Classes have been going amazingly well. My Sunday class has been like a Tuesday class for the last three weeks, with all the bars gone and a packed room. I am consistently getting new members and last night was a pretty amazing night. Two co-workers from school came, our office manager whose daughter is in my class, and the secretary in our Family Center. Both have been saying they'll come but they actually did, with one sister who has taken my class once before. Today they were walking funny because they were so sore but they were excited about the class and are committed to coming back. I love it when I hear that new participants enjoyed BodyPump and will return. I was able to talk to two new ladies I didn't recognize, and they said they had tried the class once and were excited to come back. Another girl said she normally goes to San Mateo but tried my class once and said she liked it so much she wanted to come back again. And Jessica came, it's been a few weeks and I've missed her seeing her so it was great to have her back!

I had planned to stay for yoga afterward with Amanda and my son decided he wanted to come. As a soccer player and athlete, he is the most inflexible person I've ever seen! He has done yoga with me before so I was happy he wanted to join us. Well, he and Frankln came to the gym and watched from outside the room from biceps till the end, smiling through the windows like a couple of stalkers :). Of course my son made fun of me later. What was great is Franklin has not seen me teach since my very first class over a year ago and I was curious to hear what he thought. He came in after class was over, gave me a big hug and a kiss and told me how proud he was of me. It wasn't until we got home after yoga that he took me in his arms and hugged me tight, and when he pulled away he had tears in his eyes, which puzzled me. He told me he had no idea how good I was and he was so incredibly proud of me for how far I've come. He is now 100% on board for me to do additional certifications, more trainings, etc. - not that he wasn't supportive before, he really was, but for some reason, actually seeing me in action made him respect what I'm doing even more.
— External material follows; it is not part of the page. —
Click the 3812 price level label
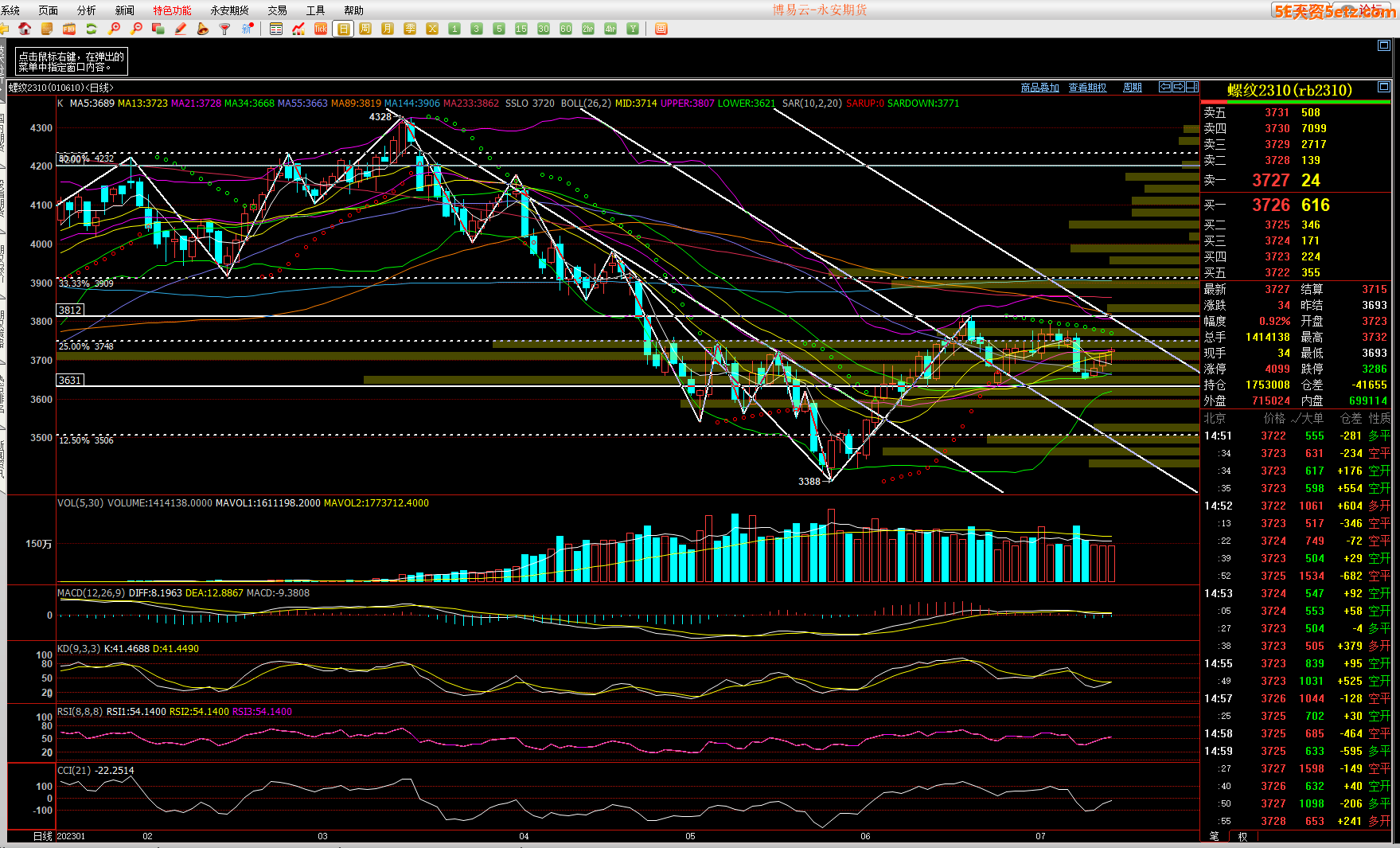Viewport: 1400px width, 848px height. [x=70, y=310]
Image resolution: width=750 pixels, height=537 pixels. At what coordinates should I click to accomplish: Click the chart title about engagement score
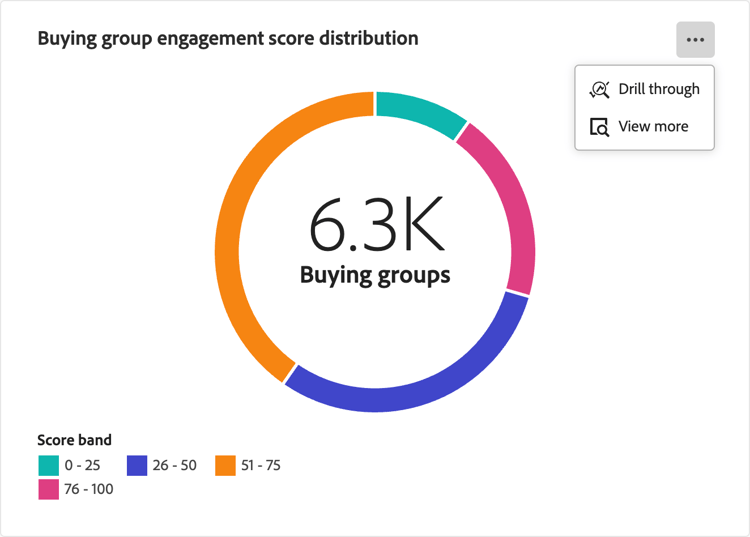coord(228,39)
Seeing how passionate I am about this new journey, instructing in front of a large group of people, seeing me interact with them after class. He's always asking me how class went but to see it in person is different. I'm super excited he was able to come see me teach.

Sigh. I'll need a bunch of subs to get through the month of March, like 3 Sunday's in March/April in a row :-/ not ideal but necessary. I'd better put them on the swap board and keep my fingers crossed!

Off to bed. It's been a long week and I have fitness on the brain instead of education......time to focus....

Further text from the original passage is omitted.